Saved data entries
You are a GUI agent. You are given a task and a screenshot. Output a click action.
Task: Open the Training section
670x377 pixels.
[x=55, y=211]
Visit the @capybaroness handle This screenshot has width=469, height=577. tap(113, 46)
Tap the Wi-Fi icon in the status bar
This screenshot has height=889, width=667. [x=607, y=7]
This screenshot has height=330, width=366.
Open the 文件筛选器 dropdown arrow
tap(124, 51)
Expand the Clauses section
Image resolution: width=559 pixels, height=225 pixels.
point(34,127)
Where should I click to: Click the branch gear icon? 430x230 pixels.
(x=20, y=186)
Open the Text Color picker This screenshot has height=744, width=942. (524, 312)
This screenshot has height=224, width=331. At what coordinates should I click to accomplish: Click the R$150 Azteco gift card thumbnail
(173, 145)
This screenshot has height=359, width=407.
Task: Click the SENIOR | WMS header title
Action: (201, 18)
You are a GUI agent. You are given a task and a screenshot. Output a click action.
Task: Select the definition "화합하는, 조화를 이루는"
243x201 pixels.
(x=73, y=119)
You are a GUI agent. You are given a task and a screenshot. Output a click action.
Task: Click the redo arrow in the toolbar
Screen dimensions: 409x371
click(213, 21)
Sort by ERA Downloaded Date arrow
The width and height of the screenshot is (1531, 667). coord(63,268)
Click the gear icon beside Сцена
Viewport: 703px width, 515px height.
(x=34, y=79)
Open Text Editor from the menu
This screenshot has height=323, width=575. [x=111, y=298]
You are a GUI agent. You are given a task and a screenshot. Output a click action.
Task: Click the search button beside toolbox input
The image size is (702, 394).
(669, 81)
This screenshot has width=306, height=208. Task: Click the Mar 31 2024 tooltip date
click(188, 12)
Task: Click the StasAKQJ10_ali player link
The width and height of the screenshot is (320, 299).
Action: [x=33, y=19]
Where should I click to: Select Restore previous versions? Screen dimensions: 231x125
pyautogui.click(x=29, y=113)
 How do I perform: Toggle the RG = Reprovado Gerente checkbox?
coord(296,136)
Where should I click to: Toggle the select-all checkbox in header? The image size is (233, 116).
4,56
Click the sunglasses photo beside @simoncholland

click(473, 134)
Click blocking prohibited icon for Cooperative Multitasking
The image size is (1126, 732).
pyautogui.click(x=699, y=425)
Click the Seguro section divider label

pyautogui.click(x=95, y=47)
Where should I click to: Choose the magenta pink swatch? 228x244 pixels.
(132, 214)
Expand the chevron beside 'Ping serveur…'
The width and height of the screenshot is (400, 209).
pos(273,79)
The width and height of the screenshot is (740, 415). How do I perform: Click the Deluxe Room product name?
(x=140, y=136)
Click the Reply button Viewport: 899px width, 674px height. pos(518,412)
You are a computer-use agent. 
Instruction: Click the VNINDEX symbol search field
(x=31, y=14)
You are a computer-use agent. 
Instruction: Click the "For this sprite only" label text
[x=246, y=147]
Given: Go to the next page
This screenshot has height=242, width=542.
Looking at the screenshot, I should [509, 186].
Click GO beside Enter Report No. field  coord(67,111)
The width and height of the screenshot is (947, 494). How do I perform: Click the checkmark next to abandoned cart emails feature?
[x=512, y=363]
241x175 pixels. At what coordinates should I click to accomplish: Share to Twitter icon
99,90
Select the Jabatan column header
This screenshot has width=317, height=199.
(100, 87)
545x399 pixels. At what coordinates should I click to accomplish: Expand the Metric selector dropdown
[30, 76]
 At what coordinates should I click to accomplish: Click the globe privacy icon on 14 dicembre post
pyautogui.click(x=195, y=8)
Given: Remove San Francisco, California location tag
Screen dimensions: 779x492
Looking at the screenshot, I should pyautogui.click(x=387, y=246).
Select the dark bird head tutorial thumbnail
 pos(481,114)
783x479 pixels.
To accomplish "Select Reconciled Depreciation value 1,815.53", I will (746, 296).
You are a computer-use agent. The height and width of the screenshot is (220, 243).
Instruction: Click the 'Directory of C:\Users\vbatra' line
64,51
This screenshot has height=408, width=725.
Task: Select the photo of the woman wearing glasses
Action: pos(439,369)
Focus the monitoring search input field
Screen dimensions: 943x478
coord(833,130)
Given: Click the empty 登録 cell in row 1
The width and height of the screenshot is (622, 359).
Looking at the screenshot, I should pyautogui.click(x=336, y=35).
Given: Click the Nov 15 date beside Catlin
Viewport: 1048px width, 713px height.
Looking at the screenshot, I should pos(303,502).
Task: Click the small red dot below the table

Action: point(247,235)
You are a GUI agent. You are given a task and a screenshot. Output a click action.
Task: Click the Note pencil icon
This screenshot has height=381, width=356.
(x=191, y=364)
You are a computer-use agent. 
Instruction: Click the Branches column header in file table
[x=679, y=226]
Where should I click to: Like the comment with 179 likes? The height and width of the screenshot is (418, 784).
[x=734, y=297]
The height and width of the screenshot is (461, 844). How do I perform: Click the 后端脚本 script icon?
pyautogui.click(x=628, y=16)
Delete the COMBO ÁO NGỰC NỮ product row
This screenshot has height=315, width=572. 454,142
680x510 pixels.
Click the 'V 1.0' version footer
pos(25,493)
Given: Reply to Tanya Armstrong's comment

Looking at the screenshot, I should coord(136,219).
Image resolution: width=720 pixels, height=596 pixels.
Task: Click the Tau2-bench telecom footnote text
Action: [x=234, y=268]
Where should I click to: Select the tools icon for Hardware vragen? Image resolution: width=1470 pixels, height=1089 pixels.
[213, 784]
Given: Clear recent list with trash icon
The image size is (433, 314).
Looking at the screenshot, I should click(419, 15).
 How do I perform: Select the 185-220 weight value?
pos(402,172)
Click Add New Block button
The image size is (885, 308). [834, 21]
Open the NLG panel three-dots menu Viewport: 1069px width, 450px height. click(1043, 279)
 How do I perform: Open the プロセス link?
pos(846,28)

▸ ASSIGNMENT
Write every record out again, unaltered.

▸ SOLVED EXERCISE
You are a GUI agent. You are given a task and a screenshot. Output a click action.
Task: Open the Training section
670x377 pixels.
[x=55, y=211]
Visit the @capybaroness handle This screenshot has width=469, height=577. tap(113, 46)
Tap the Wi-Fi icon in the status bar
This screenshot has height=889, width=667. [x=607, y=7]
This screenshot has height=330, width=366.
Open the 文件筛选器 dropdown arrow
tap(124, 51)
Expand the Clauses section
Image resolution: width=559 pixels, height=225 pixels.
point(34,127)
Where should I click to: Click the branch gear icon? 430x230 pixels.
(x=20, y=186)
Open the Text Color picker This screenshot has height=744, width=942. (524, 312)
This screenshot has height=224, width=331. At what coordinates should I click to accomplish: Click the R$150 Azteco gift card thumbnail
(173, 145)
This screenshot has height=359, width=407.
Task: Click the SENIOR | WMS header title
Action: (201, 18)
You are a GUI agent. You are given a task and a screenshot. Output a click action.
Task: Select the definition "화합하는, 조화를 이루는"
243x201 pixels.
(x=73, y=119)
You are a GUI agent. You are given a task and a screenshot. Output a click action.
Task: Click the redo arrow in the toolbar
Screen dimensions: 409x371
click(213, 21)
Sort by ERA Downloaded Date arrow
The width and height of the screenshot is (1531, 667). coord(63,268)
Click the gear icon beside Сцена
Viewport: 703px width, 515px height.
(x=34, y=79)
Open Text Editor from the menu
This screenshot has height=323, width=575. [x=111, y=298]
You are a GUI agent. You are given a task and a screenshot. Output a click action.
Task: Click the search button beside toolbox input
The image size is (702, 394).
(669, 81)
This screenshot has width=306, height=208. Task: Click the Mar 31 2024 tooltip date
click(188, 12)
Task: Click the StasAKQJ10_ali player link
The width and height of the screenshot is (320, 299).
Action: [x=33, y=19]
Where should I click to: Select Restore previous versions? Screen dimensions: 231x125
pyautogui.click(x=29, y=113)
 How do I perform: Toggle the RG = Reprovado Gerente checkbox?
coord(296,136)
Where should I click to: Toggle the select-all checkbox in header? The image size is (233, 116).
4,56
Click the sunglasses photo beside @simoncholland

click(473, 134)
Click blocking prohibited icon for Cooperative Multitasking
The image size is (1126, 732).
pyautogui.click(x=699, y=425)
Click the Seguro section divider label

pyautogui.click(x=95, y=47)
Where should I click to: Choose the magenta pink swatch? 228x244 pixels.
(132, 214)
Expand the chevron beside 'Ping serveur…'
The width and height of the screenshot is (400, 209).
pos(273,79)
The width and height of the screenshot is (740, 415). How do I perform: Click the Deluxe Room product name?
(x=140, y=136)
Click the Reply button Viewport: 899px width, 674px height. pos(518,412)
You are a computer-use agent. 
Instruction: Click the VNINDEX symbol search field
(x=31, y=14)
You are a computer-use agent. 
Instruction: Click the "For this sprite only" label text
[x=246, y=147]
Given: Go to the next page
This screenshot has height=242, width=542.
Looking at the screenshot, I should [509, 186].
Click GO beside Enter Report No. field  coord(67,111)
The width and height of the screenshot is (947, 494). How do I perform: Click the checkmark next to abandoned cart emails feature?
[x=512, y=363]
241x175 pixels. At what coordinates should I click to accomplish: Share to Twitter icon
99,90
Select the Jabatan column header
This screenshot has width=317, height=199.
(100, 87)
545x399 pixels. At what coordinates should I click to accomplish: Expand the Metric selector dropdown
[30, 76]
 At what coordinates should I click to accomplish: Click the globe privacy icon on 14 dicembre post
pyautogui.click(x=195, y=8)
Given: Remove San Francisco, California location tag
Screen dimensions: 779x492
Looking at the screenshot, I should pyautogui.click(x=387, y=246).
Select the dark bird head tutorial thumbnail
 pos(481,114)
783x479 pixels.
To accomplish "Select Reconciled Depreciation value 1,815.53", I will (746, 296).
You are a computer-use agent. The height and width of the screenshot is (220, 243).
Instruction: Click the 'Directory of C:\Users\vbatra' line
64,51
This screenshot has height=408, width=725.
Task: Select the photo of the woman wearing glasses
Action: pos(439,369)
Focus the monitoring search input field
Screen dimensions: 943x478
coord(833,130)
Given: Click the empty 登録 cell in row 1
The width and height of the screenshot is (622, 359).
Looking at the screenshot, I should pyautogui.click(x=336, y=35).
Given: Click the Nov 15 date beside Catlin
Viewport: 1048px width, 713px height.
Looking at the screenshot, I should pos(303,502).
Task: Click the small red dot below the table

Action: point(247,235)
You are a GUI agent. You are given a task and a screenshot. Output a click action.
Task: Click the Note pencil icon
This screenshot has height=381, width=356.
(x=191, y=364)
You are a computer-use agent. 
Instruction: Click the Branches column header in file table
[x=679, y=226]
Where should I click to: Like the comment with 179 likes? The height and width of the screenshot is (418, 784).
[x=734, y=297]
The height and width of the screenshot is (461, 844). How do I perform: Click the 后端脚本 script icon?
pyautogui.click(x=628, y=16)
Delete the COMBO ÁO NGỰC NỮ product row
This screenshot has height=315, width=572. 454,142
680x510 pixels.
Click the 'V 1.0' version footer
pos(25,493)
Given: Reply to Tanya Armstrong's comment

Looking at the screenshot, I should coord(136,219).
Image resolution: width=720 pixels, height=596 pixels.
Task: Click the Tau2-bench telecom footnote text
Action: [x=234, y=268]
Where should I click to: Select the tools icon for Hardware vragen? Image resolution: width=1470 pixels, height=1089 pixels.
[213, 784]
Given: Clear recent list with trash icon
The image size is (433, 314).
Looking at the screenshot, I should click(419, 15).
 How do I perform: Select the 185-220 weight value?
pos(402,172)
Click Add New Block button
The image size is (885, 308). [834, 21]
Open the NLG panel three-dots menu Viewport: 1069px width, 450px height. click(1043, 279)
 How do I perform: Open the プロセス link?
pos(846,28)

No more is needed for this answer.